SEO Articles
Popularity Ranking Faults
July 1st, 2006The influence of search engines and Google in particular on the popularity of web pages is hardly to exaggerate. When a user queries a search engine for a keyword or a key phrase and, having looked through first two or three SERPs, still can’t get desired results, he eventually gives up, and starts looking for something else. When a web page is not in the SERPs - it doesn’t exist.
In the past things were simpler. Few dozens of pages in the search results could be easily sorted according to the keyword density and prominence in the body text and/or meta tags. Now there is a problem of abundance – there are hundreds of thousands, millions of pages to be ranked by relevance and quality. And the notions of relevancy and quality have become very complex.

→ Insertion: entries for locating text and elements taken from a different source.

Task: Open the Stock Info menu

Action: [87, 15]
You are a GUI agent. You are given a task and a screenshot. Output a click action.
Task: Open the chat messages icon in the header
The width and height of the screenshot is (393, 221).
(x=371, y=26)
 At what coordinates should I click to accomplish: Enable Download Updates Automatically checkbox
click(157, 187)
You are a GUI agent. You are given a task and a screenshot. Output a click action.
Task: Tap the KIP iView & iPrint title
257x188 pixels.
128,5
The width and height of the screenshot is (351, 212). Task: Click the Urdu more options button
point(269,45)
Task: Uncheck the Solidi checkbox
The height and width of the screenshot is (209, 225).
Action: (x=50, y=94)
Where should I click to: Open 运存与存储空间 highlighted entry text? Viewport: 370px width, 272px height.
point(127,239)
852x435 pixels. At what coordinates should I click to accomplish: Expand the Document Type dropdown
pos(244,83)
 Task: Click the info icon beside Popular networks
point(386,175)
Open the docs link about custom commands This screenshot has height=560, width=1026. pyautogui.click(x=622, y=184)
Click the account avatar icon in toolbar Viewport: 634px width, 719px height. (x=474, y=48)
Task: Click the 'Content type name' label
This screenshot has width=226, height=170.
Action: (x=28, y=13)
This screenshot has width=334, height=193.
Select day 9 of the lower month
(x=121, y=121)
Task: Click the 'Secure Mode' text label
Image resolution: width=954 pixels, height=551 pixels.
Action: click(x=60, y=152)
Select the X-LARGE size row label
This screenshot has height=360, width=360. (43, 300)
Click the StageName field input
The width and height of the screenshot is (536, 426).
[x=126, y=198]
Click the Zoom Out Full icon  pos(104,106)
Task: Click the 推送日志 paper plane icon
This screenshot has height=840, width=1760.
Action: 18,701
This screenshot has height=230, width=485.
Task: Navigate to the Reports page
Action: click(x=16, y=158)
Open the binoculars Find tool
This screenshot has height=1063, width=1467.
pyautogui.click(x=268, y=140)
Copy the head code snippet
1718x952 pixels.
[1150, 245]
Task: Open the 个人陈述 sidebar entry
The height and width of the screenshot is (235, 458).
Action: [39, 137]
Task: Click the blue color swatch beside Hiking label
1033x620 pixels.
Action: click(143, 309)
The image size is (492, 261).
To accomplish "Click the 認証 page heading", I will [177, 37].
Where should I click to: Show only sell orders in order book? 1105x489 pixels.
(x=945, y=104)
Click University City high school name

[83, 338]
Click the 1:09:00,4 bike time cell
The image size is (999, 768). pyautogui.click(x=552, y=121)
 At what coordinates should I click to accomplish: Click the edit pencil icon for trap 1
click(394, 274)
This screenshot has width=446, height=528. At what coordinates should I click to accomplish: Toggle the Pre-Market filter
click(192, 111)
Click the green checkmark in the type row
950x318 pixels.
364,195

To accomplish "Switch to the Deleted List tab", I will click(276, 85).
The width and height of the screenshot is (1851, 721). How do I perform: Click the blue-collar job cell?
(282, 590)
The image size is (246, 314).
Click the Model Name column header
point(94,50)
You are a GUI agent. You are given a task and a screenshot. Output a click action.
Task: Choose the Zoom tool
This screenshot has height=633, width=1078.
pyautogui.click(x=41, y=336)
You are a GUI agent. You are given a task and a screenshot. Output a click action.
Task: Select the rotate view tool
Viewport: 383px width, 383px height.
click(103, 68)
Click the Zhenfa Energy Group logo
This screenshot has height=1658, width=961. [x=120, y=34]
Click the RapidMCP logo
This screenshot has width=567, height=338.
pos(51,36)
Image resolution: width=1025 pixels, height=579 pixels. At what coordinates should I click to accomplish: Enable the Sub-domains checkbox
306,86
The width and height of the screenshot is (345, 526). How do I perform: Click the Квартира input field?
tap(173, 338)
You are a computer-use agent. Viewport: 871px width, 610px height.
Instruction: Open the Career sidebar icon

To measure the relevance and quality of a page search engines employ various algorithms, of which the most widely used are the popularity-based ones. The idea is, the more links point to a page, the more popular this page is, and the higher rank it gets in SERPs. In reality things are not that simple. Ranking algorithms have become quite sophisticated in the evaluation of the page popularity. They are able to detect artificially inflated link popularity, and assign different weight to certain parameters in order to eliminate any possible manipulation of the rankings. Or they can use different ways to determine popularity, like for example Google ranks higher older websites, implying that websites with longer history are well established.
Rich Get Richer
The problem is: can new websites be discriminated in SERPs because of the popularity based ranking systems? If a new website has no incoming links, it can’t be found in search results. If it not in SERPs, no one will find it and link to it. A vicious circle. Conversely – more popular sites become even more popular – ‘rich get richer’.